### WORK REQUEST
Exactly those lines that run from the one containing "This screenshot has width=735, height=373." through the last line of the entries below should be printed, and no others.

___ EXTRACTED DATA ___

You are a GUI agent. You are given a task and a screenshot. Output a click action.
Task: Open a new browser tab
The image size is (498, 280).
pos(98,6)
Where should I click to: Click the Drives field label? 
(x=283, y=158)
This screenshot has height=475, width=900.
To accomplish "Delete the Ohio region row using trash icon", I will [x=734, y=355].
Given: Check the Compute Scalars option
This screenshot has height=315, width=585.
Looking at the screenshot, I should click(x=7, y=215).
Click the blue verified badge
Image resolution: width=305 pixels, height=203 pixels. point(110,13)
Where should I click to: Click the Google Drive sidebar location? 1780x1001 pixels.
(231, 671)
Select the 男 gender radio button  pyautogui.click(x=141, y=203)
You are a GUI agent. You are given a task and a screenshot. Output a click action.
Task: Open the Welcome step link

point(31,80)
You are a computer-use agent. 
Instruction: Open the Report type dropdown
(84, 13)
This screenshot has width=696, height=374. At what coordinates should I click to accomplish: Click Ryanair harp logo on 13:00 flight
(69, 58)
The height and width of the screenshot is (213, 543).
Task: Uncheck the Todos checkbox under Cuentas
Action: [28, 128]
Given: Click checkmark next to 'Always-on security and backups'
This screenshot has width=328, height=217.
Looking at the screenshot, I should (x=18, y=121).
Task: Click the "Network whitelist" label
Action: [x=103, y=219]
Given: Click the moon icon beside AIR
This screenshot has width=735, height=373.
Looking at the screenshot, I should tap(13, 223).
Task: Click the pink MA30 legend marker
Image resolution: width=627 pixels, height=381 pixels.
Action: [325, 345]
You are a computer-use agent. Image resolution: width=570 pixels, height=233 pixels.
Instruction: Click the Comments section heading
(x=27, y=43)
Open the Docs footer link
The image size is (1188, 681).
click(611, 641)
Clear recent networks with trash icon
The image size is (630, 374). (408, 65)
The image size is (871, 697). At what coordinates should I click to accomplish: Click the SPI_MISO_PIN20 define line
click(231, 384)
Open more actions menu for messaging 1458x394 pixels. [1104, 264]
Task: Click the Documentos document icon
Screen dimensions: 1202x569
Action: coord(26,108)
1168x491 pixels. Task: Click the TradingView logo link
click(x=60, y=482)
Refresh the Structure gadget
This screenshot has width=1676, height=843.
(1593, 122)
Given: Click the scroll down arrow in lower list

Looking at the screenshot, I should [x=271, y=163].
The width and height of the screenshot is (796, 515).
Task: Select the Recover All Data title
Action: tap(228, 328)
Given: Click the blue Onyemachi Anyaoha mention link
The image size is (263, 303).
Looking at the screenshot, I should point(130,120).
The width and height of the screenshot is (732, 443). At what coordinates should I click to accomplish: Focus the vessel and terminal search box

___

### ANSWER SPACE
This screenshot has width=735, height=373.
Looking at the screenshot, I should tap(13, 223).
Task: Click the pink MA30 legend marker
Image resolution: width=627 pixels, height=381 pixels.
Action: [325, 345]
You are a computer-use agent. Image resolution: width=570 pixels, height=233 pixels.
Instruction: Click the Comments section heading
(x=27, y=43)
Open the Docs footer link
The image size is (1188, 681).
click(611, 641)
Clear recent networks with trash icon
The image size is (630, 374). (408, 65)
The image size is (871, 697). At what coordinates should I click to accomplish: Click the SPI_MISO_PIN20 define line
click(231, 384)
Open more actions menu for messaging 1458x394 pixels. [1104, 264]
Task: Click the Documentos document icon
Screen dimensions: 1202x569
Action: coord(26,108)
1168x491 pixels. Task: Click the TradingView logo link
click(x=60, y=482)
Refresh the Structure gadget
This screenshot has width=1676, height=843.
(1593, 122)
Given: Click the scroll down arrow in lower list

Looking at the screenshot, I should [x=271, y=163].
The width and height of the screenshot is (796, 515).
Task: Select the Recover All Data title
Action: tap(228, 328)
Given: Click the blue Onyemachi Anyaoha mention link
The image size is (263, 303).
Looking at the screenshot, I should point(130,120).
The width and height of the screenshot is (732, 443). At what coordinates should I click to accomplish: Focus the vessel and terminal search box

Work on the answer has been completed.